The Union of British Columbia Indian Chiefs said current measures fail to provide sufficient protection for local Indigenous and non-Indigenous communities.
On March 30, Grand Chief Stewart Phillip and the two other members of the union’s executive released an open letter to Prime Minister Justin Trudeau and B.C. Premier John Horgan, urging swift action to protect the public’s health from the heightened risks of COVID-19 transmission posed by continuing construction of the Coastal GasLink pipeline.
“Most vulnerable to the spread will be frontline health-care workers, project workers and local Indigenous and non-Indigenous communities forced to shoulder the consequences for any disregard for health and safety,” said the letter, which was also addressed to federal Health Minister Patty Hajdu and provincial Health Minister Adrian Dix.
Coastal GasLink recently announced the successful completion of winter construction even though B.C. is in a state of emergency, the chiefs pointed out.

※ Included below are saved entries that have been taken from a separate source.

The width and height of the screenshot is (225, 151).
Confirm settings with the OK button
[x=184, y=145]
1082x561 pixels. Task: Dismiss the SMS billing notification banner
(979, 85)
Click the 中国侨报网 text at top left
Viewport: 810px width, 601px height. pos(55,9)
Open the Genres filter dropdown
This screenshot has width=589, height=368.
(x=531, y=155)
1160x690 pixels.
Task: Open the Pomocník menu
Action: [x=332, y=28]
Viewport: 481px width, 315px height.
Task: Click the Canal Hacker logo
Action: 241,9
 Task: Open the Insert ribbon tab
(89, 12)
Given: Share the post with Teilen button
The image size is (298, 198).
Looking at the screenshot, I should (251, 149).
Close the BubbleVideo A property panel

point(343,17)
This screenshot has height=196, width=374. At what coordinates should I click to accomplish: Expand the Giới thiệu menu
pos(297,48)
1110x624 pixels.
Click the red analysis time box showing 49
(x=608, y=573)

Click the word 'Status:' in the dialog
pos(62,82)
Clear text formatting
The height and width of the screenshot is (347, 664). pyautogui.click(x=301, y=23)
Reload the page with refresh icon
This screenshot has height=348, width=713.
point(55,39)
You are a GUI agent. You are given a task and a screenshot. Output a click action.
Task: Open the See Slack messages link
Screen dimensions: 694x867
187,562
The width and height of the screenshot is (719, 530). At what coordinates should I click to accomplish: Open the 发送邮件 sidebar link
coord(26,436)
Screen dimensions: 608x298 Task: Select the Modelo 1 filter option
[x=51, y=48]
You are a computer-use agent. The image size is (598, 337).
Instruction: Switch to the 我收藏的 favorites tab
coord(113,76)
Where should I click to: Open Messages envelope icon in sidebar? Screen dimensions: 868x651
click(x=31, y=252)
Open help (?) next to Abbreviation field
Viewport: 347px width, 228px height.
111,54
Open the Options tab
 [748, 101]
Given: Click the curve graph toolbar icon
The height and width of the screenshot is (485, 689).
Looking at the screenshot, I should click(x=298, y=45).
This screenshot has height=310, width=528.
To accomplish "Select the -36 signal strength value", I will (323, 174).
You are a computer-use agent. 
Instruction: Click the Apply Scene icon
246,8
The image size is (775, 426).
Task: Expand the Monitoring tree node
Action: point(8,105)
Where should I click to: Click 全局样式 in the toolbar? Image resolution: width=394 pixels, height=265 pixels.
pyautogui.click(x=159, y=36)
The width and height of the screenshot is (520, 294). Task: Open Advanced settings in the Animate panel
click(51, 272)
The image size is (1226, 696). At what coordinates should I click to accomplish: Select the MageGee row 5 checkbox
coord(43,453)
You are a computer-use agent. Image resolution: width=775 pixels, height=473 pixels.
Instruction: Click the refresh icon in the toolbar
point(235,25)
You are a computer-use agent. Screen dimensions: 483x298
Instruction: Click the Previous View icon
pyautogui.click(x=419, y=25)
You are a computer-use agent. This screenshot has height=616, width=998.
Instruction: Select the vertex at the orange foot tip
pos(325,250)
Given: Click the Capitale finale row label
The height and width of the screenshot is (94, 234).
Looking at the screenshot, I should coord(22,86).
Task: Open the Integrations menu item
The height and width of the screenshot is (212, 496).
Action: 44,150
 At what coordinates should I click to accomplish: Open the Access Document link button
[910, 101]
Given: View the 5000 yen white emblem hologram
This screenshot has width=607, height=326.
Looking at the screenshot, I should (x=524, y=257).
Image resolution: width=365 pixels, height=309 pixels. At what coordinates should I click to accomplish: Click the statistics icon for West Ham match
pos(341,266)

“The B.C. government has enabled this with overbroad classifications of ‘essential services’ that allow the work on to continue,” the chiefs wrote, noting that “critical activities” cited by Coastal GasLink include pipe delivery and stockpiling.
“With the urgency to move materials comes the associated movement of people and spillover risks to every person and community they interact with delivering supplies to the project,” the chiefs said.
“Corporate exceptionalism cannot become a pandemic response strategy for the governments of B.C. and Canada.”
On March 26, the chiefs also sent an open letter to Henry and Dix, calling on the province to take immediate action to halt all construction on the publicly funded $10.7-billion Site C dam due to the risk a COVID-19 outbreak in the work camp would pose to local Indigenous and non-Indigenous communities.
As of March 31, there were 15 reported cases of COVID-19 in the Northern Health region, an area the size of France, and 998 cases in the rest of the province.
Bowering said the B.C. government should disclose the areas where people have tested positive, in part because outbreaks of communicable diseases such as the flu tend to be localized within subregions in the north.
“If you had a cluster of five, or if all [15] were in one part of Northern Health, it would be totally inappropriate to be not telling that part of the population that that’s the case,” he said.
Henry said measures to tackle COVID-19 are the same across the province, regardless of whether people live in the Lower Mainland or in Terrace.
“We need to physically distance from each other and we need to make sure that if we’re sick at all that we’re staying away.”
She said staff from Northern Health are working with industrial camps and local communities to reduce risks, while Indigenous communities are putting measures into place to protect their Elders and making plans in the event that COVID-19 spreads through their communities.
“There is no community that is immune to this virus,” Henry said.